Bitcoin (BTC), Ether (ETH) suffer worst weekly drop since FTX crash
Crypto investors faced one of the most challenging weeks in recent memory, with a massive wave of selling wiping out billions of dollars from digital asset markets. Bitcoin plummeted by 17.3% this week, while ether saw a 22% drop, marking their largest weekly declines since November 2022 when the collapse of FTX exchange triggered a market-wide panic.
Despite a slight recovery on Saturday, both assets remained close to their lows, with Bitcoin trading just above $60,000 and Ether around $1,550. The broader digital asset market also took a hit, losing approximately $390 billion in value throughout the week, bringing the total market capitalization to just above $2 trillion, significantly down from its peak of nearly $4.2 trillion in October.
The damage was not limited to prices alone, as crypto derivatives traders experienced significant losses. Around $7 billion in leveraged positions were liquidated across digital assets during the week, with Monday and Friday witnessing the most severe sell-offs. Long positions, representing bullish bets on higher prices, accounted for approximately $5.7 billion of the total liquidations.
Several bearish factors contributed to the market crash. Strategy, the largest corporate holder of Bitcoin, disclosed its first sale of BTC in nearly four years, raising concerns about additional potential sales to cover obligations related to preferred equities. Bitcoin ETFs also experienced outflows as capital rotated away from crypto assets towards AI investments.
The surge in AI-related stocks and anticipation of IPOs from companies like OpenAI and SpaceX led investors to reconsider the opportunity cost of holding Bitcoin. Additionally, concerns about AI exposing vulnerabilities in crypto protocols, such as the recent discovery of a critical flaw in Zcash’s privacy system using AI, added to the selling pressure.

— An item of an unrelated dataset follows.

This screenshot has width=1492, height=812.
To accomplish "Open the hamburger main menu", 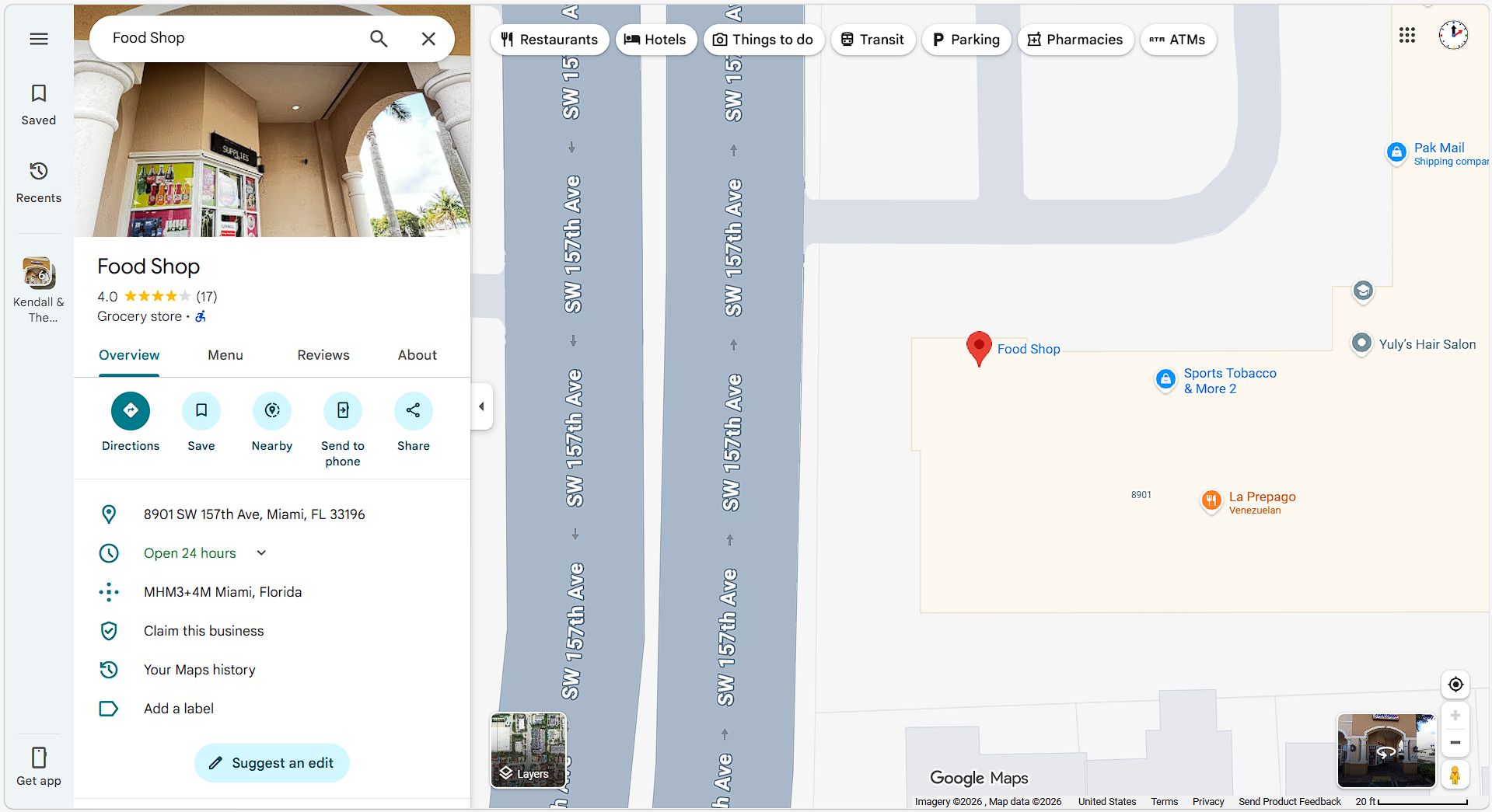I will 39,39.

Friday’s robust U.S. jobs report further exacerbated the situation, prompting speculation about the Federal Reserve’s future actions. Rising U.S. Treasury bond yields and fears of potential rate hikes if inflation remains high affected both traditional and crypto markets.
As traditional markets closed for the weekend and crypto prices stabilized on Saturday, the selling pressure eased temporarily. The future trajectory of the market will depend on broader macroeconomic factors like bond yields, rate hike expectations, and competition from AI investments and IPOs. Whether this week’s downturn signals a market bottom or is part of a continuing downtrend remains to be seen.